Während sich die Diskussion rund um die Begriffe von Freiheit und Würde bewegte, wurde allmählich ein Paradoxon unserer Zeit deutlich: Die Ideale, die im Zentrum unserer Zivilisation stehen, lassen sich begrifflich nicht so leicht erfassen. «Woher wissen wir, dass alle Menschen im Hinblick auf ihre Würde gleich sind? Aus der Empirie können wir es nicht ablesen», stellte Tomaschitz fest. «Die Substanz der Begriffe ist mit der heutigen Intellektualität kaum zu fassen. So müsse heute ‹Die Philosophie der Freiheit› neu geschrieben werden angesichts dieser Fragestellung, die die Denker, die zeitgenössischen Philosophinnen und Sozialphilosophen, die wach sind, sehen. Doch gerade hier liegt eine riesige Schwierigkeit vor, weil wir an den inneren Gehalt unserer Verfassungstexte denkend und erkenntnismäßig nicht mehr wirklich herankommen. Das ist prekär.»

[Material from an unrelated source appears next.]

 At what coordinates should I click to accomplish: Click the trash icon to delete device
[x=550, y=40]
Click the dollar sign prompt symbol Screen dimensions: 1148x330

Diese tastende und dialogische Erkundung hat deutlich gemacht, wie sehr uns die zeitgenössische Zivilisation herausfordert: Die Ideale, auf die wir uns zu stützen glauben, sind in Wirklichkeit nicht so robust. Ideale und Werte brauchen, um wirklich Fuß fassen zu können, eine Intensivierung der Denktätigkeit, eine Kultur der kontemplativen Qualität im Denken, um über die Abstraktion hinaus in eine Welt zu gelangen, in der die Ideen erlebt und wahrgenommen werden: ein schauendes und erlebendes Denken im Sternenreich der Ideen.